Приключения 1964

22
18
20
22
24
26
28
30

Плохо тебе было бы без моей болтовни, — замечает Саша. — Завял бы, как тюльпан в солярке.

Вдвоем идут осматривать мост. Каждый сибиряк — плотник. Даже если он имеет дело только с железом, он должен знать толк в дереве. Без этого здесь не проживешь.

Они ощупывают мост, как придирчивые покупатели на ярмарке. Проверяют каждый держак и каждый гвоздь. Ковыряют мозолистыми пальцами труху.

Вообще-то раз перед мостом стоит ограничительный знак, ехать по нему нельзя. Это грубейшее нарушение всех инструкций. Если что-нибудь случится с мостом, они будут нести ответственность за ДП — дорожное происшествие. Паровая турбина мощностью в несколько тысяч киловатт не игрушка.

Однако какое дело тем тысячам строителей, которые их ждут, до запрещающего знака и всех шоферских переживаний? А если за дни ожидания вскроются реки? Впрочем, их никто не будет судить, если не доставят турбину на стройку. У них будут объективные причины. Причины-то будут, но турбина…

— Выдержит! — после долгих исследований решает Танке. — Запас есть.

Он вколачивает обухом вылезший гвоздь. Ещё целый час они подправляют мост то тут, то там.

Потом, когда «КРАЗ» уже стоит по ту сторону речушки, они снова возвращаются к мосту с топорами в руках. Надо посмотреть, не нарушено ли что-нибудь жесткими колесами дизеля. Не потому, что им хочется скрыть следы нарушения. Просто они хозяева и должны заботиться о том, чтобы везде на тракте был порядок. Особенно на мостах. Мосты — это плечи дороги. Они несут на себе главные тяжести.

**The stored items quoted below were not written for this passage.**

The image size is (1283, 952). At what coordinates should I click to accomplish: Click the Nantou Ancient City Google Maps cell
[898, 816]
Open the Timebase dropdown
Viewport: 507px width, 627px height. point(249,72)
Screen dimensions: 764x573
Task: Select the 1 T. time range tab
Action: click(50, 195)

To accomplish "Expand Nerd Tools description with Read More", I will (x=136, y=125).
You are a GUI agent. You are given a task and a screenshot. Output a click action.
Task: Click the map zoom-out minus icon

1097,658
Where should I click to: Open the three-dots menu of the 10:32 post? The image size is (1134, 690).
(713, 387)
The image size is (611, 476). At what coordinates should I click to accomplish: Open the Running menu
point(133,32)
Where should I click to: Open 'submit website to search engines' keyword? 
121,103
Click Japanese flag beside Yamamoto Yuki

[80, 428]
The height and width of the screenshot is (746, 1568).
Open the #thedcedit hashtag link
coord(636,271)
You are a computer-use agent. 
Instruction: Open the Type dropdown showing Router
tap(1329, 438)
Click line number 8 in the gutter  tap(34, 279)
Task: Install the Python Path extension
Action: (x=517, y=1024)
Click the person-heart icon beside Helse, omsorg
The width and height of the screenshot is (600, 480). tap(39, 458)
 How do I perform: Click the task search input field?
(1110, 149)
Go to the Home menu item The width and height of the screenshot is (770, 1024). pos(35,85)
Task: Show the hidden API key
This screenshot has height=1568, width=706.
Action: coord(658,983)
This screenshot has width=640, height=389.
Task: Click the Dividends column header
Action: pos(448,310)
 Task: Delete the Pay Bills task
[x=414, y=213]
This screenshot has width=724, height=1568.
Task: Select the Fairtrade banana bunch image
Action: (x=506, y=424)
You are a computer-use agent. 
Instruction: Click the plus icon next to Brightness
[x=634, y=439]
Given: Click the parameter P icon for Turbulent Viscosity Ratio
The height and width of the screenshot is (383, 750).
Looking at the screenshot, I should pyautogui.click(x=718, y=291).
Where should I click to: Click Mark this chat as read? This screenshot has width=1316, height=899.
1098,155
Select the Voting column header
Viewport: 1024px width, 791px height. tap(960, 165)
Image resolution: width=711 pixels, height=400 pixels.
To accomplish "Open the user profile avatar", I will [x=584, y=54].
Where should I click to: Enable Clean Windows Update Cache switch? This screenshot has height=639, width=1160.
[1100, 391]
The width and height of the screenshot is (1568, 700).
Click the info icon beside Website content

В левом баке плещется на дне солярка. А в правом баке вместо двухсот литров солярки двести литров воздуха — правый бак пуст. Горная дорога, гололедица и объезды съели все горючее, положенное им по норме.

Макаренко работает воздушным насосом, накачивая в форсунки остатки топлива. Километровый столбик, высунув из сугроба жестяные белые крылья, заглядывает в кабину и уходит назад. Ещё один столбик. Тяни, тягач, тяни!

Тахометр предупреждает. Обороты падают. Форсунки судорожно глотают последние порции горючего. Танке чувствует, как сникает сила двигателя. Одна за другой вылетают из упряжки лошадиные силы.

«Чхи!»

— Закурим…

Что ещё остается делать шоферу в такую минуту? Надо посидеть, пораскинуть мозгами. Только теперь, в непривычной тишине, чувствуешь, как набрякла тяжестью каждая мышца, как устал каждый шоферский нерв.

До заправки — пятьдесят километров. До заправки — ни дома, ни заимки. Вот как бывает в шоферской судьбе: спешишь, ведешь счет каждой секунде, а потом случается непредвиденное, и ты… куришь себе в кабине. И дым не сладок тебе, а горек, будто в папиросу набили полыни.

Солнце стоит в зените. Горные снега ослепительны. Потрескивает, остывая, мотор.

Дорога прямо уходит в гору. Черной веревкой она пересекает склоны и теряется где-то в кедраче.

Но вот из кедрача выпадает зеленая капля. Она катится вниз, видны уже зеленая кабина и солнечные отблески на краске.

— Новенький «газон», — замечает Макаренко.

«Газик» весело мчится навстречу остывающему «КРАЗу».